Re: [PATCH] arm64: PCI: Enable SMC conduit
From: Lorenzo Pieralisi
Date: Thu Mar 25 2021 - 09:13:39 EST
On Tue, Jan 26, 2021 at 10:53:51PM +0000, Will Deacon wrote:
> On Tue, Jan 26, 2021 at 11:08:31AM -0600, Vikram Sethi wrote:
> > On 1/22/2021 1:48 PM, Will Deacon wrote:
> > > On Fri, Jan 08, 2021 at 10:32:16AM +0000, Lorenzo Pieralisi wrote:
> > >> On Thu, Jan 07, 2021 at 04:05:48PM -0500, Jon Masters wrote:
> > >>> On 1/7/21 1:14 PM, Will Deacon wrote:
> > >>>> On Mon, Jan 04, 2021 at 10:57:35PM -0600, Jeremy Linton wrote:
> > >>>>> Given that most arm64 platform's PCI implementations needs quirks
> > >>>>> to deal with problematic config accesses, this is a good place to
> > >>>>> apply a firmware abstraction. The ARM PCI SMMCCC spec details a
> > >>>>> standard SMC conduit designed to provide a simple PCI config
> > >>>>> accessor. This specification enhances the existing ACPI/PCI
> > >>>>> abstraction and expects power, config, etc functionality is handled
> > >>>>> by the platform. It also is very explicit that the resulting config
> > >>>>> space registers must behave as is specified by the pci specification.
> > >>>>>
> > >>>>> Lets hook the normal ACPI/PCI config path, and when we detect
> > >>>>> missing MADT data, attempt to probe the SMC conduit. If the conduit
> > >>>>> exists and responds for the requested segment number (provided by the
> > >>>>> ACPI namespace) attach a custom pci_ecam_ops which redirects
> > >>>>> all config read/write requests to the firmware.
> > >>>>>
> > >>>>> This patch is based on the Arm PCI Config space access document @
> > >>>>> https://developer.arm.com/documentation/den0115/latest
> > >>>> Why does firmware need to be involved with this at all? Can't we just
> > >>>> quirk Linux when these broken designs show up in production? We'll need
> > >>>> to modify Linux _anyway_ when the firmware interface isn't implemented
> > >>>> correctly...
> > >>> I agree with Will on this. I think we want to find a way to address some
> > >>> of the non-compliance concerns through quirks in Linux. However...
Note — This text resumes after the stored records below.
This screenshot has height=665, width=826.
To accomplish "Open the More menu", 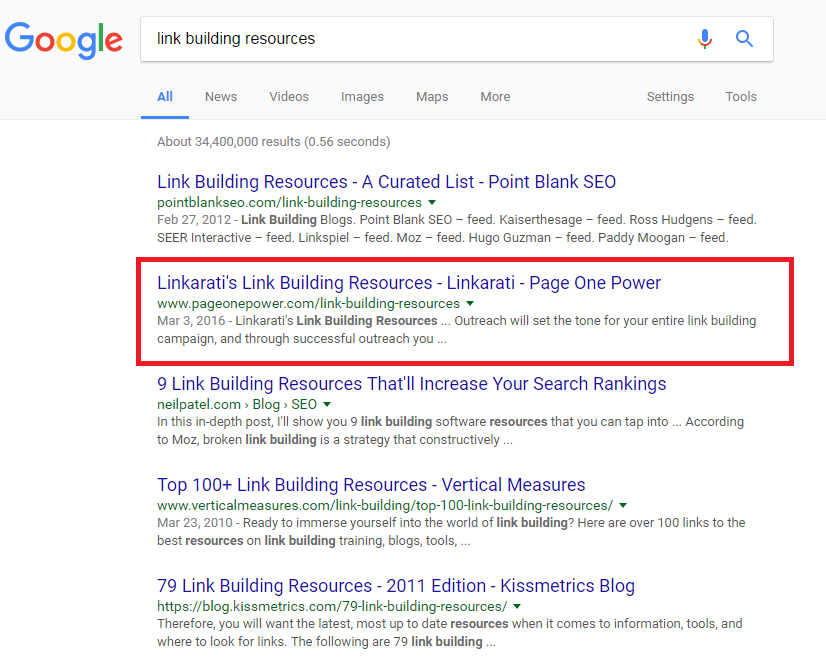I will pyautogui.click(x=495, y=96).
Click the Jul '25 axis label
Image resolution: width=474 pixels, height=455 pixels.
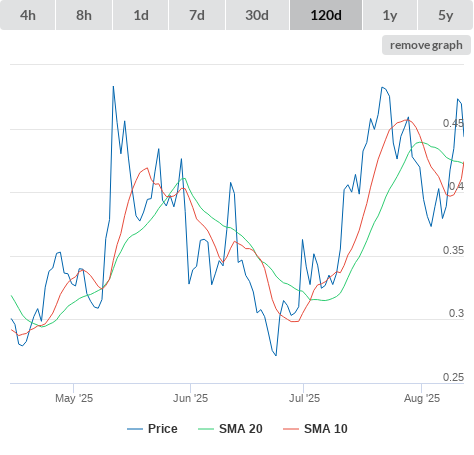(304, 398)

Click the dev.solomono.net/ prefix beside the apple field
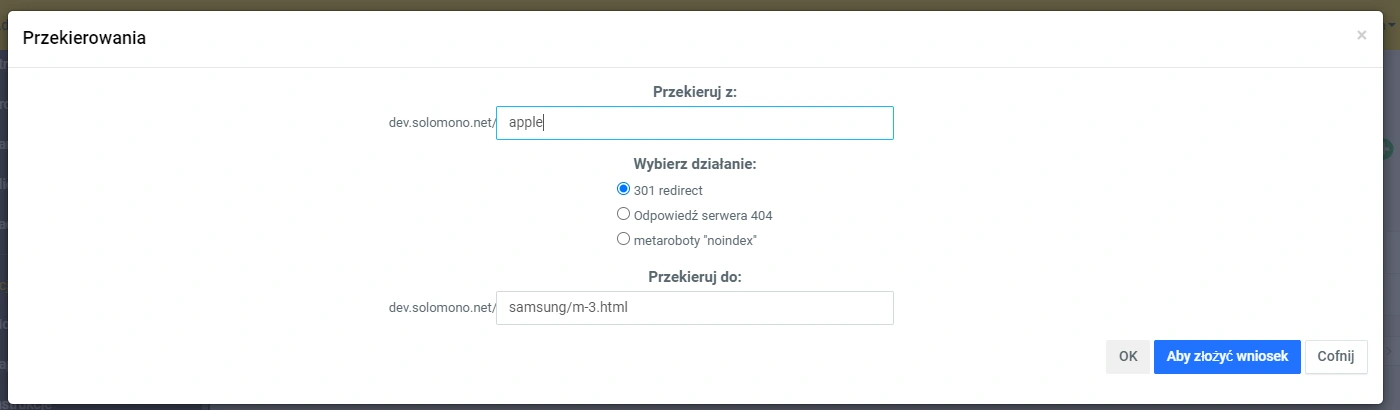pyautogui.click(x=442, y=124)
> > >> I understand the concern and if you are asking me if this can be fixed
> > >> in Linux it obviously can. The point is, at what cost for SW and
> > >> maintenance - in Linux and other OSes, I think Jeremy summed it up
> > >> pretty well:
> > >>
> > >> https://lore.kernel.org/linux-pci/61558f73-9ac8-69fe-34c1-2074dec5f18a@xxxxxxx
> > >>
> > >> The issue here is that what we are asked to support on ARM64 ACPI is a
> > >> moving target and the target carries PCI with it.
> > >>
> > >> This potentially means that all drivers in:
> > >>
> > >> drivers/pci/controller
> > >>
> > >> may require an MCFG quirk and to implement it we may have to:
> > >>
> > >> - Define new ACPI bindings (that may need AML and that's already a
> > >> showstopper for some OSes)
> > >> - Require to manage clocks in the kernel (see link-up checks)
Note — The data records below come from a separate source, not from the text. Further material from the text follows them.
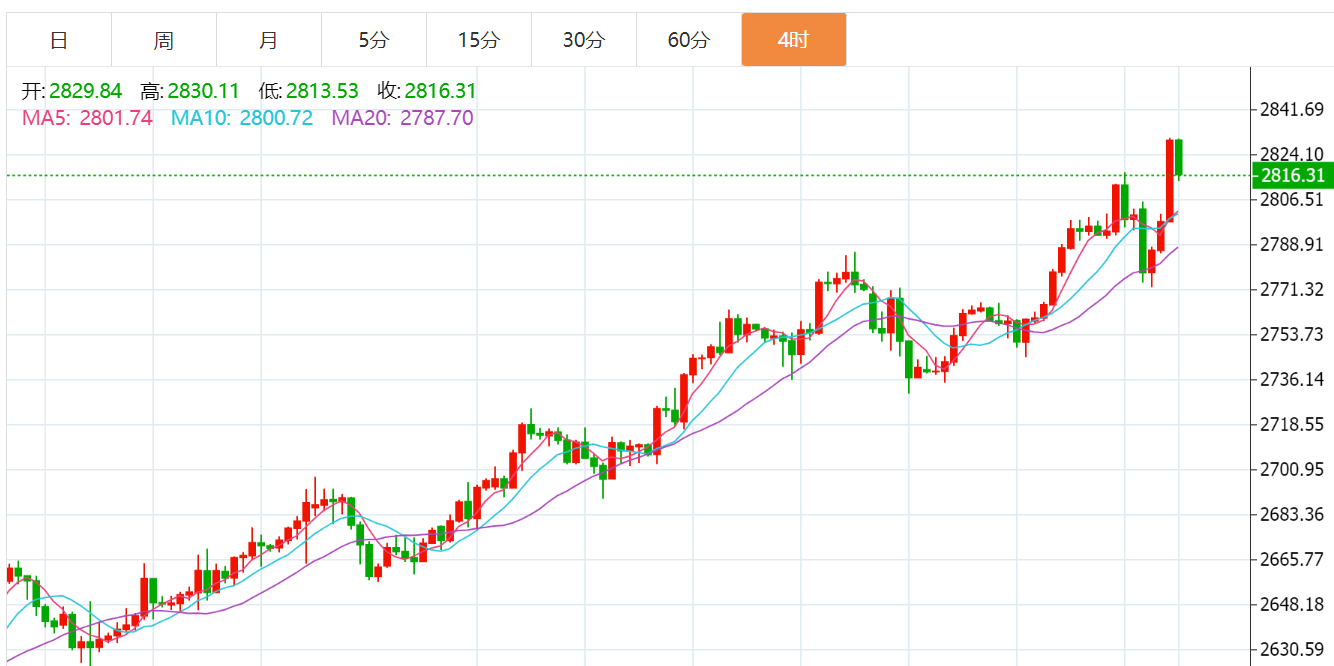The image size is (1334, 666).
Task: Click the 2736.14 price axis label
Action: pyautogui.click(x=1293, y=379)
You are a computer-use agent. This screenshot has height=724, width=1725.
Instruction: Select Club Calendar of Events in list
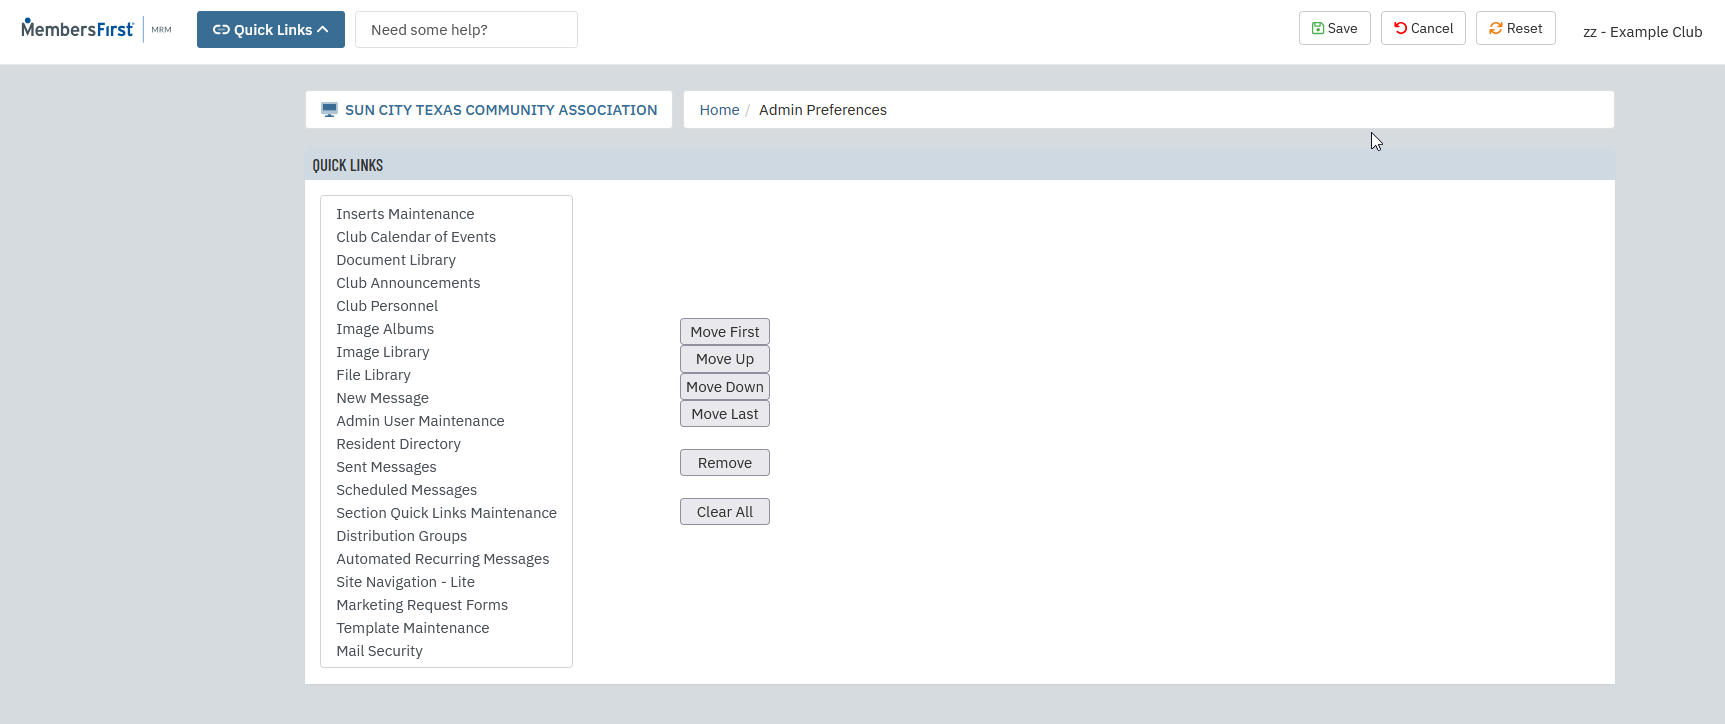(416, 237)
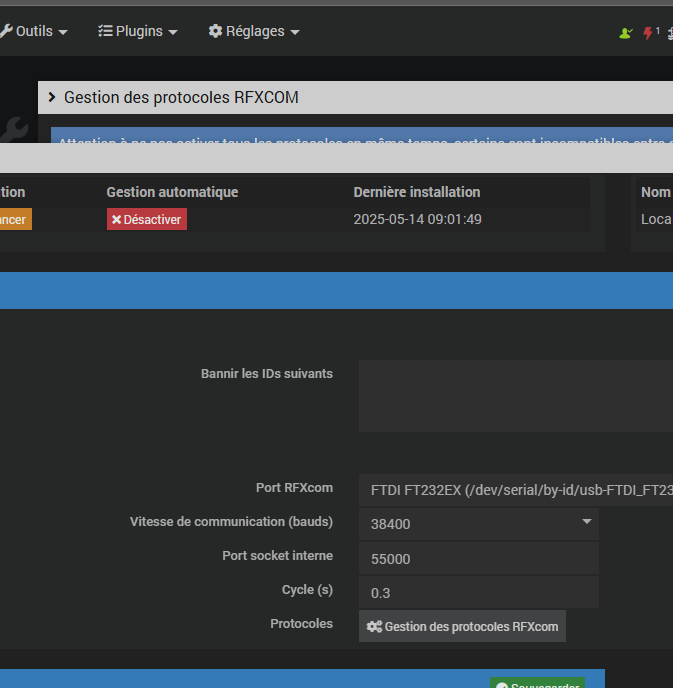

> > >> - Handle PCI config space faults in the kernel
> > >>
> > >> Do we really want to do that ? I don't think so. Therefore we need
> > >> to have a policy to define what constitutes a "reasonable" quirk and
> > >> that's not objective I am afraid, however we slice it (there is no
> > >> such a thing as eg 90% ECAM).
> > > Without a doubt, I would much prefer to see these quirks and workarounds
> > > in Linux than hidden behind a firmware interface. Every single time.
> >
> > In that case, can you please comment on/apply Tegra194 ECAM quirk that was rejected
> >
> > a year ago, and was the reason we worked with Samer/ARM to define this common
> >
> > mechanism?
> >
> > https://lkml.org/lkml/2020/1/3/395
> >
> > The T194 ECAM is from widely used Root Port IP from a IP vendor. That is one reason so many
> >
> > *existing* SOCs have ECAM quirks. ARM is only now working with the Root port IP vendors
> >
> > to test ECAM, MSI etc, but the reality is there were deficiencies in industry IP that is widely
> >
> > used. If this common quirk is not the way to go, then please apply the T194 specific quirk which was
> >
> > NAK'd a year ago, or suggest how to improve that quirk.
> >
> > The ECAM issue has been fixed on future Tegra chips and is validated preSilicon with BSA
> >
> > tests, so it is not going to be a recurrent issue for us.
>
> (aside: please fix your mail client not to add all these blank lines)
>
> Personally, if a hundred lines of self-contained quirk code is all
> that is needed to get your legacy IP running, then I would say we
> should merge it. But I don't maintain the PCI subsystem, and I trust
> Bjorn and Lorenzo's judgement as to what is the right thing to do when
> it concerns that code. After all, they're the ones who end up having
> to look after this stuff long after the hardware companies have
> stopped caring.
A discussion was held between me, Will Deacon, Bjorn Helgaas and Jon
Masters to agree on a proposed solution for this matter, a summary of the
outcome below:
- The PCI SMC conduit and related specifications are seen as firmware
kludge to a long-standing HW compliance issue. The SMC interface does
not encourage Arm partners to fix their IPs and its only purpose
consists in papering over HW issues that should have been fixed by
now; were the PCI SMC conduit introduced at arm64 ACPI inception as
part of the standardization effort the matter would have been different
but introducing it now brings about more shortcomings than benefits on
balance, especially if MCFG quirks can be controlled and monitored (and
they will).
The end-goal is that hardware must be ECAM compliant. An SMC-based
solution runs counter to that desire by removing the incentive for ECAM
compliance.
In sum, the SMC conduit solution was deemed to be deficient in these
respects:
* Removes incentive to build hardware with compliant ECAM
* Moves quirk code into firmware where it can't sensibly
be maintained or updated
* Future of the SMC conduit is unclear and has no enforceable
phase-out plan
It was decided that the PCI SMC conduit enablement patches will not be
merged for these specific reasons.
- It is not clear why ACPI enablement is requested for platforms that are
clearly not compliant with Arm SBSA/SBBR guidelines; there is no
interest from distros in enabling ACPI bootstrap on non-SBSA compliant
HW, devicetree firmware can be used to bootstrap non-compliant platforms.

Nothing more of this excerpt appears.